Class PDFMarkedContentExtractor

java.lang.Object
org.apache.pdfbox.util.PDFStreamEngine
org.apache.pdfbox.util.PDFMarkedContentExtractor

public class PDFMarkedContentExtractor extends PDFStreamEngine
This is an stream engine to extract the marked content of a pdf.
Version:
$Revision$
Author:
koch
  • Field Details

    • outputEncoding

      protected String outputEncoding
      encoding that text will be written in (or null).
  • Constructor Details

    • PDFMarkedContentExtractor

      public PDFMarkedContentExtractor() throws IOException
      Instantiate a new PDFTextStripper object.

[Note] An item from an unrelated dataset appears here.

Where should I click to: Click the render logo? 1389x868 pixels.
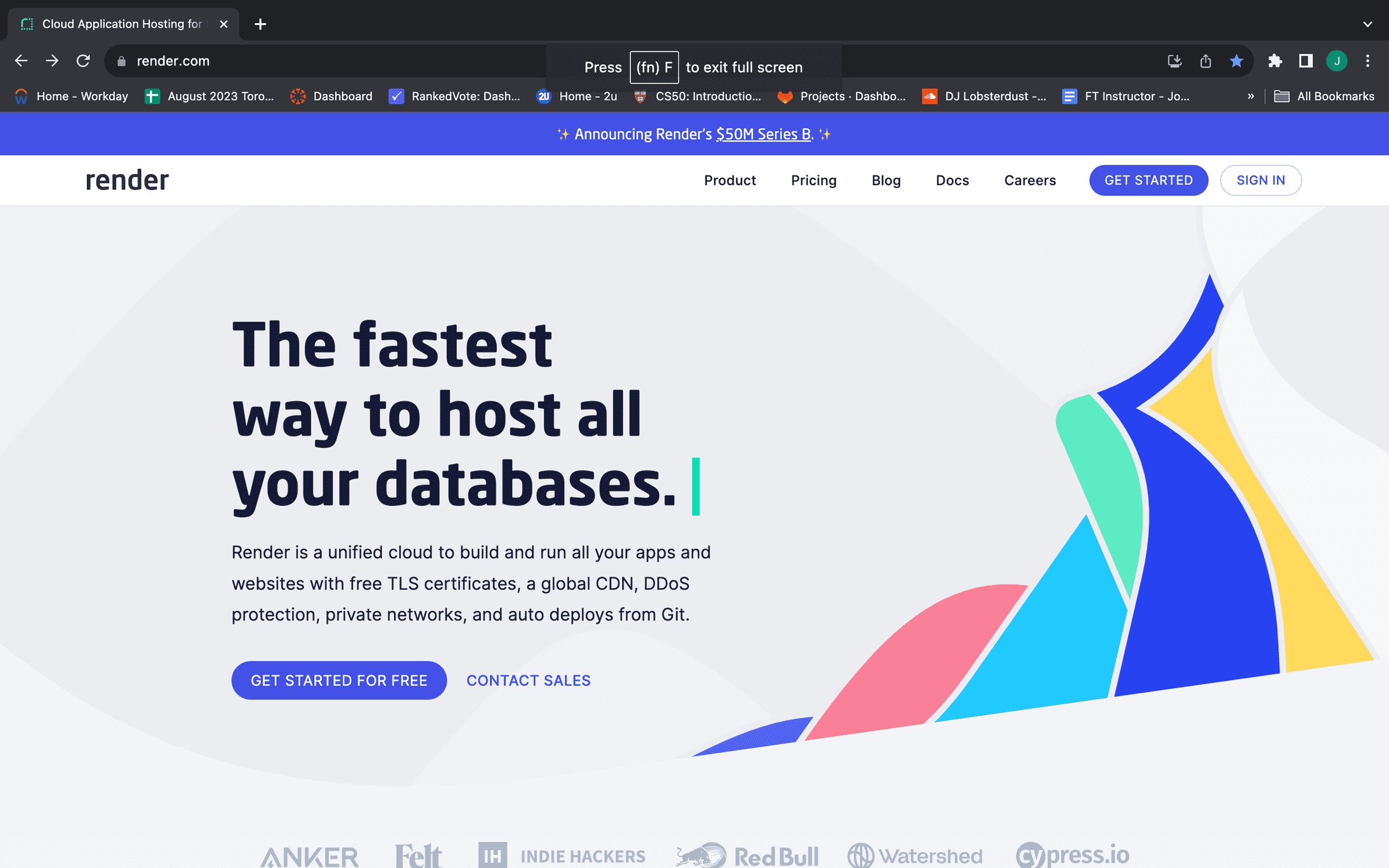click(x=127, y=181)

This object will load properties from PDFMarkedContentExtractor.properties and will not do anything special to convert the text to a more encoding-specific output.
      Throws:
      IOException - If there is an error loading the properties.
    • PDFMarkedContentExtractor

      public PDFMarkedContentExtractor(Properties props) throws IOException
      Instantiate a new PDFTextStripper object. Loading all of the operator mappings from the properties object that is passed in. Does not convert the text to more encoding-specific output.
      Parameters:
      props - The properties containing the mapping of operators to PDFOperator classes.
      Throws:
      IOException - If there is an error reading the properties.
    • PDFMarkedContentExtractor

      public PDFMarkedContentExtractor(String encoding) throws IOException
      Instantiate a new PDFTextStripper object. This object will load properties from PDFMarkedContentExtractor.properties and will apply encoding-specific conversions to the output text.
      Parameters:
      encoding - The encoding that the output will be written in.
      Throws:
      IOException - If there is an error reading the properties.
  • Method Details

    • beginMarkedContentSequence

      public void beginMarkedContentSequence(COSName tag, COSDictionary properties)
    • endMarkedContentSequence

      public void endMarkedContentSequence()
    • xobject

      public void xobject(PDXObject xobject)
    • processTextPosition

      protected void processTextPosition(TextPosition text)
      This will process a TextPosition object and add the text to the list of characters on a page. It takes care of overlapping text.
      Overrides:
      processTextPosition in class PDFStreamEngine
      Parameters:
      text - The text to process.
    • getMarkedContents

      public List<PDMarkedContent> getMarkedContents()